Optimal price and order size for a reseller under partial backordering

Abstract

The problem of determining the optimal price and lot size for a reseller is considered in this paper. It is assumed that demand can be backlogged and that the selling price is constant within the inventory cycle. The backlogging phenomenon is modeled without using the backorder cost and the lost sale cost since these costs are not easy to estimate in practice. The case in which the selling price is fixed and therefore, demand is a known constant is also considered. Given the new way of modeling the backlogging phenomenon, the results for the case of constant demand are developed.

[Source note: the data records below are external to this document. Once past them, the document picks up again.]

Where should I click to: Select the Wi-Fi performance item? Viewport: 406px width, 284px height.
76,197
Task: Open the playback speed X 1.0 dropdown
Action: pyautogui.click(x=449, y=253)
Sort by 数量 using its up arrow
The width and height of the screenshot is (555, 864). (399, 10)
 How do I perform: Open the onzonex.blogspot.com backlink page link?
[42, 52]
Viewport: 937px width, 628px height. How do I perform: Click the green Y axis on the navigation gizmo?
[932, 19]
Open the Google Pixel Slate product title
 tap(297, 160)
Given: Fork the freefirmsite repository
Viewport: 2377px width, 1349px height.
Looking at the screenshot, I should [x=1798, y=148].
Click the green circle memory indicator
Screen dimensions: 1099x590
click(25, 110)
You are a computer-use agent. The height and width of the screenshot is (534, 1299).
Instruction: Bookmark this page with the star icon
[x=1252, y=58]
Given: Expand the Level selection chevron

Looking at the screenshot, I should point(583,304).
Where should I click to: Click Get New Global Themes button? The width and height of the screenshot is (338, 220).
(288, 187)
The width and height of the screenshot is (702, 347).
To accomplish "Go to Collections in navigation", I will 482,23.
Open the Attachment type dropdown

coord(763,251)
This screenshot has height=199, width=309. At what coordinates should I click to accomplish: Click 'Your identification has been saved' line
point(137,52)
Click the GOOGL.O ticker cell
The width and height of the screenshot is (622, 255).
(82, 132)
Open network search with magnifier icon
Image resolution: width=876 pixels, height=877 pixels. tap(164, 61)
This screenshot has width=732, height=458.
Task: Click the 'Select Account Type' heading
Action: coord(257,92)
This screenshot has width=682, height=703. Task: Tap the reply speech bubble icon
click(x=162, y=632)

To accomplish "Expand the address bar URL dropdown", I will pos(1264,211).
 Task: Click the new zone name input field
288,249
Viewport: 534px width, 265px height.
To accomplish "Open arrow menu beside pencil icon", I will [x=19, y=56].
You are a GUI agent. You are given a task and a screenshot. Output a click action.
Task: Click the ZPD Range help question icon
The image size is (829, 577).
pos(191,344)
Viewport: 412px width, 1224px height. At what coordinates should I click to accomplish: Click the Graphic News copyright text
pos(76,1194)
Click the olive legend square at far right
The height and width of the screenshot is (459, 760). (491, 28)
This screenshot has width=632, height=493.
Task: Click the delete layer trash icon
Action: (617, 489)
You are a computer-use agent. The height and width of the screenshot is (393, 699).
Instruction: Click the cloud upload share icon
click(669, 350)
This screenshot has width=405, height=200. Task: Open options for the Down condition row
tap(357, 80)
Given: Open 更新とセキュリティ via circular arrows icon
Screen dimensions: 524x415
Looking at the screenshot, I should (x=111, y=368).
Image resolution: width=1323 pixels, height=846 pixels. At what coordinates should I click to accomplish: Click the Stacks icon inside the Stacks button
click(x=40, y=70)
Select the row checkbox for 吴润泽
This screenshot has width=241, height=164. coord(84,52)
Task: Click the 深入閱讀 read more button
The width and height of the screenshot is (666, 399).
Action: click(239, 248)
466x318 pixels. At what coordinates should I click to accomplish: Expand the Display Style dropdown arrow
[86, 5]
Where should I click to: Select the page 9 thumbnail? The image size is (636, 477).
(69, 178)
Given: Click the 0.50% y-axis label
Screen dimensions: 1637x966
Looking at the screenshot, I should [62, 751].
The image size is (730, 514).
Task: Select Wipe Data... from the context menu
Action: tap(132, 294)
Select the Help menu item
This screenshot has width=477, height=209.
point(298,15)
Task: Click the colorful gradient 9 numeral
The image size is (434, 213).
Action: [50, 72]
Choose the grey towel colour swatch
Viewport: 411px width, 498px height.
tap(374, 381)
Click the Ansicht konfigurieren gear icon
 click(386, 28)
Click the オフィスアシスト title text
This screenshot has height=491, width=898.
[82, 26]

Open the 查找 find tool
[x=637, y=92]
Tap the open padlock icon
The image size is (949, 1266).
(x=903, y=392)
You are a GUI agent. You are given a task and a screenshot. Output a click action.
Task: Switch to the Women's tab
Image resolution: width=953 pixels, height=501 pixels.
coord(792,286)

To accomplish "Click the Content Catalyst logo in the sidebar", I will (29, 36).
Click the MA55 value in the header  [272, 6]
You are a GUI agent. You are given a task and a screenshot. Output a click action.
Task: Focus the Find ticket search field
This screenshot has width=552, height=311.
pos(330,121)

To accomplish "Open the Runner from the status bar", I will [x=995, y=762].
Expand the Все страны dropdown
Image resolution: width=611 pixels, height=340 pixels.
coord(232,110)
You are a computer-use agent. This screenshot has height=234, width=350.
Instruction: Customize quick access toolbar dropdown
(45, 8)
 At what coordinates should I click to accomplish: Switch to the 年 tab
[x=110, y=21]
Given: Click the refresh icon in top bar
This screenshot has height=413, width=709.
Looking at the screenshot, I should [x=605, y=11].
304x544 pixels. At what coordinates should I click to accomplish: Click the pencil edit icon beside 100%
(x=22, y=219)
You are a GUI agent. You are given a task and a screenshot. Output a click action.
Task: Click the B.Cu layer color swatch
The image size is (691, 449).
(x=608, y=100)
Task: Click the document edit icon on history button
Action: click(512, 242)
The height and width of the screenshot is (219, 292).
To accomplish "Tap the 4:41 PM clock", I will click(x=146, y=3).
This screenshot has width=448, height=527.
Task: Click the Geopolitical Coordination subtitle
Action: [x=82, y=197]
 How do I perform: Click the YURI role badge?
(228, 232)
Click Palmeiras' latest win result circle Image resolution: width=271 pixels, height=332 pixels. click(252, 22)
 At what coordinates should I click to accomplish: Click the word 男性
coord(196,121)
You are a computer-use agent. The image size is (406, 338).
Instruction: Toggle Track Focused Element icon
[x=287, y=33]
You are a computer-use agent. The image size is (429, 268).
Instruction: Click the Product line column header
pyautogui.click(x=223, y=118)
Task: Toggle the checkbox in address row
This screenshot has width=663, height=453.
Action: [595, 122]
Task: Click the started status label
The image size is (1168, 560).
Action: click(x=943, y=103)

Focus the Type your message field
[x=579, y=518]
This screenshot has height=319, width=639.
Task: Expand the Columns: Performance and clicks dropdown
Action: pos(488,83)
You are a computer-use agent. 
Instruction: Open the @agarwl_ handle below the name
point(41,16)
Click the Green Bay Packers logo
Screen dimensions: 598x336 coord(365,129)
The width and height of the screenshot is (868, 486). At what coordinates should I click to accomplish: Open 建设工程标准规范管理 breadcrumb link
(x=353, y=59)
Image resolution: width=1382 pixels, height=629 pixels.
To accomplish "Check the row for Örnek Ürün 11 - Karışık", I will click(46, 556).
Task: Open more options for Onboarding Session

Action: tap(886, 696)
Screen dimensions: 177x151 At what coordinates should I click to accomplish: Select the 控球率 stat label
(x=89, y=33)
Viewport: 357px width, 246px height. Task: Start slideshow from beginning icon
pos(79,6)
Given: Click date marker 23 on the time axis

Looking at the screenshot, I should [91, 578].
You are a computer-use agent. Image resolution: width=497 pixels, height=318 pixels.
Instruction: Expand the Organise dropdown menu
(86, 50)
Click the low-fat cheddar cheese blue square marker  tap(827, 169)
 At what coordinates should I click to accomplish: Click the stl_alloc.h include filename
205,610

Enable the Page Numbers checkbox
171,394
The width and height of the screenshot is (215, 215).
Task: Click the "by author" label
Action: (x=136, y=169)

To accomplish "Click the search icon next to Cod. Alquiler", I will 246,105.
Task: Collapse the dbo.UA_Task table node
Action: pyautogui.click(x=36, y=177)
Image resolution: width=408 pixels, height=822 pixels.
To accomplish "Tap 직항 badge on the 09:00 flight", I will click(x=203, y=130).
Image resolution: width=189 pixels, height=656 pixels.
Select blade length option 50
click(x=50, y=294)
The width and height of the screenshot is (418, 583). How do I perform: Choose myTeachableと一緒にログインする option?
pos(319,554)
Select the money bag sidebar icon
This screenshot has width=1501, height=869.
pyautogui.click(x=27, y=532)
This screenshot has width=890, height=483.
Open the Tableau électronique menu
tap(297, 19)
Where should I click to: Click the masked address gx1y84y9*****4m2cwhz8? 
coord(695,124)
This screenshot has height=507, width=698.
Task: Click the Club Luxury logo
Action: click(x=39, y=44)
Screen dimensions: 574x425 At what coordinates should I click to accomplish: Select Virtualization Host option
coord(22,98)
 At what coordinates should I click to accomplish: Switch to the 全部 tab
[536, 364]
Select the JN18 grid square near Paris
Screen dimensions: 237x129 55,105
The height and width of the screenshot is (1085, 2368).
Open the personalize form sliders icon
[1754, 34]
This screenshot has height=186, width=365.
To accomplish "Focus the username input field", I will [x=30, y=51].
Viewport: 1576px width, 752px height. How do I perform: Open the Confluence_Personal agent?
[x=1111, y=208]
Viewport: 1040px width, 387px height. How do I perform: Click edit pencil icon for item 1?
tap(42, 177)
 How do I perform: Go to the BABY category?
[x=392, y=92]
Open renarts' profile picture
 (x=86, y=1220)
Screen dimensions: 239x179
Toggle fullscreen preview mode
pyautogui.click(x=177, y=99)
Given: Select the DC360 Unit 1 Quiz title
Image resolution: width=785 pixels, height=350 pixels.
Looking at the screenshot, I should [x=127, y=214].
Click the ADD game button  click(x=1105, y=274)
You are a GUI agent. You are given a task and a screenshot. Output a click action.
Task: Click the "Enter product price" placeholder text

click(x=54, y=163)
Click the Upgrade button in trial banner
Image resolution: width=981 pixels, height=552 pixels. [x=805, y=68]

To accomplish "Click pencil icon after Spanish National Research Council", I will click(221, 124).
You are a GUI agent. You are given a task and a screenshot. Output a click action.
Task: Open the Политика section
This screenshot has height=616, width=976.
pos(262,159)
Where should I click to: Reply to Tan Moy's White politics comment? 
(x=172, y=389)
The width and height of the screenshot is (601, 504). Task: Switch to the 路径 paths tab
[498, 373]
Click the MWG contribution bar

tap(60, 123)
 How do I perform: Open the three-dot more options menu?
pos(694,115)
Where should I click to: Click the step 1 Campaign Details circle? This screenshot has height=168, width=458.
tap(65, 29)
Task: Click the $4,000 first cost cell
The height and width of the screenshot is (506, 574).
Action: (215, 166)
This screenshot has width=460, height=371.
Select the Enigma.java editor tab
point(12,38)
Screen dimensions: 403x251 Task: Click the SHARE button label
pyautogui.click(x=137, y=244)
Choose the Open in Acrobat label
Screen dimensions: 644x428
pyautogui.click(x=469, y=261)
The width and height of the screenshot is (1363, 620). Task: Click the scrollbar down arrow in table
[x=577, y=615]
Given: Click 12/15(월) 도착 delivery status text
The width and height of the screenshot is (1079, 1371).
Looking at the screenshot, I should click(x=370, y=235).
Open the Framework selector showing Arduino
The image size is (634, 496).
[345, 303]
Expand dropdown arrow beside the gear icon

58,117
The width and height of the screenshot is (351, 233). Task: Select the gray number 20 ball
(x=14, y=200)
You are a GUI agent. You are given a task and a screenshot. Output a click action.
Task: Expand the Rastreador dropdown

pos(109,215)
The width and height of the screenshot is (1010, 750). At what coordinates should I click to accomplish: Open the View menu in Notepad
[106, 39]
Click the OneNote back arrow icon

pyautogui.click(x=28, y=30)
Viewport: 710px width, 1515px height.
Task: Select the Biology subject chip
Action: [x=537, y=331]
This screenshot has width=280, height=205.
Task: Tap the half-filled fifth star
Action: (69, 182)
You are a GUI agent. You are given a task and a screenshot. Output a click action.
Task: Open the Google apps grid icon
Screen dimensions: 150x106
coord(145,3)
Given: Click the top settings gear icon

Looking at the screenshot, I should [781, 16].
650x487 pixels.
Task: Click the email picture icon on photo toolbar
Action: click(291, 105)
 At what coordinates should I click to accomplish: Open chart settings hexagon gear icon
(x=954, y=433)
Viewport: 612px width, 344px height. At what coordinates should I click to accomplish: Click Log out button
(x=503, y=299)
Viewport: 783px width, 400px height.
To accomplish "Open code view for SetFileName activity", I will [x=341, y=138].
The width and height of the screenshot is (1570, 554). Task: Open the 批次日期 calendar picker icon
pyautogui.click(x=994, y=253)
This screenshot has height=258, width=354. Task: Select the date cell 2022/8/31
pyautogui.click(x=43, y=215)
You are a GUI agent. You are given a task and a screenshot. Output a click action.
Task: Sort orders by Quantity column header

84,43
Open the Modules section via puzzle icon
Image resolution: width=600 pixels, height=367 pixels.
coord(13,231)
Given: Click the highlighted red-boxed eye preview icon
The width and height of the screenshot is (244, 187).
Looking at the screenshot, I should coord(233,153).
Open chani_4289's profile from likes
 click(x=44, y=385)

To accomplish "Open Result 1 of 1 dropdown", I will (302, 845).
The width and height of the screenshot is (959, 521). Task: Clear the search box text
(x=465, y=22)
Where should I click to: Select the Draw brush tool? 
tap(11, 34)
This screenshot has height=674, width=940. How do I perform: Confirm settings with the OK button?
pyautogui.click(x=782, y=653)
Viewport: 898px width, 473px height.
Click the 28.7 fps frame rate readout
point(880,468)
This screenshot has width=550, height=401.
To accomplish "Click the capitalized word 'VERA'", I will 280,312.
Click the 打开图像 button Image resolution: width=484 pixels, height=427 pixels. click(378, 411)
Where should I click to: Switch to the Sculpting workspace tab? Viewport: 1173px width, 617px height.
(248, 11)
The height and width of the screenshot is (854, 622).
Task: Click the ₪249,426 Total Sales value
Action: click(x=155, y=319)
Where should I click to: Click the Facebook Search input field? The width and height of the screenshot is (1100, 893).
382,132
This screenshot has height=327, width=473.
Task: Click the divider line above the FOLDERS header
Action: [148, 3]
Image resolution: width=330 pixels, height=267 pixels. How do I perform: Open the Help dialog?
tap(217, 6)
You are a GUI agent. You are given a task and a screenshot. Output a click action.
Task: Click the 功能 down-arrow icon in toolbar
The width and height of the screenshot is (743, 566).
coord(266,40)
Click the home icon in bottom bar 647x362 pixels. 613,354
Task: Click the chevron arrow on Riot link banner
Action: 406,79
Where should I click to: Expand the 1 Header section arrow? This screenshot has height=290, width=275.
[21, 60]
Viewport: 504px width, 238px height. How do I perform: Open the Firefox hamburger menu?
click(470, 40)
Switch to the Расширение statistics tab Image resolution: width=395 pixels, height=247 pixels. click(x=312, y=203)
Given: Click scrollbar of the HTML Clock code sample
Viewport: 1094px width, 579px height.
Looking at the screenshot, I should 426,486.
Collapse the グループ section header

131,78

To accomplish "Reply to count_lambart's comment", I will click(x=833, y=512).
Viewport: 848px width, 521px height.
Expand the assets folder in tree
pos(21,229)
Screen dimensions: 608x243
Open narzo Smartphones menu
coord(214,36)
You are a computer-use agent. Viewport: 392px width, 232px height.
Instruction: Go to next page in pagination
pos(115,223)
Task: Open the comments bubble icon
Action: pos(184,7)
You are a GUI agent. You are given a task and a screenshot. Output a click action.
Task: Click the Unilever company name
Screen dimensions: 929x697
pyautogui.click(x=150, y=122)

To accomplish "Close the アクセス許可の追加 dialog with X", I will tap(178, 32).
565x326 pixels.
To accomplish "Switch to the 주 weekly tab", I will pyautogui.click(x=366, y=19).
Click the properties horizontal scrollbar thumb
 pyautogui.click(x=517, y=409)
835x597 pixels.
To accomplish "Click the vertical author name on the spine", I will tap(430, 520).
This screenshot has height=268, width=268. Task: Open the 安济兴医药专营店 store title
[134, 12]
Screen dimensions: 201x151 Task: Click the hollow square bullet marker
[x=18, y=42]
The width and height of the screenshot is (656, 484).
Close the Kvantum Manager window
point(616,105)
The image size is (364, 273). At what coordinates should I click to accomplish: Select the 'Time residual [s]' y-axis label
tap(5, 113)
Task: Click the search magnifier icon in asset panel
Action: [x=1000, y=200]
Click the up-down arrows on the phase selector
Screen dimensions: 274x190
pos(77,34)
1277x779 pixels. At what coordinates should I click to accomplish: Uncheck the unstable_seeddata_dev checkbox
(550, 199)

Analysis is also presented for the reselling situation in which a nonperishable product is sold. Scope and purpose Perishable products constitute a sizable component of inventories. A common question in a reselling situation involving a perishable (or a nonperishable) product is: What should be the size of the replenishment? If demand for the product is sensitive to price, then another question is: What should be the selling price? Although the ability to vary price within an inventory cycle is important, in many cases, the reseller may opt for a policy of constant selling price for administrative convenience. In this paper the pricing and/or lot sizing problem faced by a reseller is modeled assuming a general deterioration rate and a general demand function. The model allows for backlogging of demand. When a product is highly perishable, the reseller may need to backlog demand to contain costs due to deterioration. In this sense, perishability and backlogging are complementary conditions. Given that the problem entails revenue and costs, a natural objective function for the model is profit per period. The conventional approach to modeling the backlogging phenomenon requires the use of the backorder cost and the lost sale cost. These costs, however, are difficult to estimate in practice. A new approach is used in which customers are considered impatient. Hence the fraction of demand that gets backlogged at a given point in time is a decreasing function of waiting time. First the subproblem in which price is fixed is solved to determine the optimal inventory policy. The subproblem represents the important case in which the reseller has no flexibility to change the selling price. Then a procedure is developed for determining the optimal quantity and the selling price for the broader problem. The procedure can be implemented on a spreadsheet.